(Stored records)
☆ ☆ ☆

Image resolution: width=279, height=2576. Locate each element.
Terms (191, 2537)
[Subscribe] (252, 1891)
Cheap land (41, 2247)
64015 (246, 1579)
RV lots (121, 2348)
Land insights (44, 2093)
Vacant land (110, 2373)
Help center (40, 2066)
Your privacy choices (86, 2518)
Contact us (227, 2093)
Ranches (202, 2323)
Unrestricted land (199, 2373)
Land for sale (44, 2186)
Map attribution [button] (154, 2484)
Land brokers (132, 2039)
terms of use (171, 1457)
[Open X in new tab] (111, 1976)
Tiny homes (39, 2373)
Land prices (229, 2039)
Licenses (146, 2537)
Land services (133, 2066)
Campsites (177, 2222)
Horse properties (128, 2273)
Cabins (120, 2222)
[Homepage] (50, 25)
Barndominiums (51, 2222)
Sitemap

☆ ☆ ☆

### ABOUT THIS EXERCISE
Write the records out again. Each one must match exactly.

### OUTPUT FOR THIS TASK
Image resolution: width=279, height=2576. Locate each element.
Terms (191, 2537)
[Subscribe] (252, 1891)
Cheap land (41, 2247)
64015 (246, 1579)
RV lots (121, 2348)
Land insights (44, 2093)
Vacant land (110, 2373)
Help center (40, 2066)
Your privacy choices (86, 2518)
Contact us (227, 2093)
Ranches (202, 2323)
Unrestricted land (199, 2373)
Land for sale (44, 2186)
Map attribution [button] (154, 2484)
Land brokers (132, 2039)
terms of use (171, 1457)
[Open X in new tab] (111, 1976)
Tiny homes (39, 2373)
Land prices (229, 2039)
Licenses (146, 2537)
Land services (133, 2066)
Campsites (177, 2222)
Horse properties (128, 2273)
Cabins (120, 2222)
[Homepage] (50, 25)
Barndominiums (51, 2222)
Sitemap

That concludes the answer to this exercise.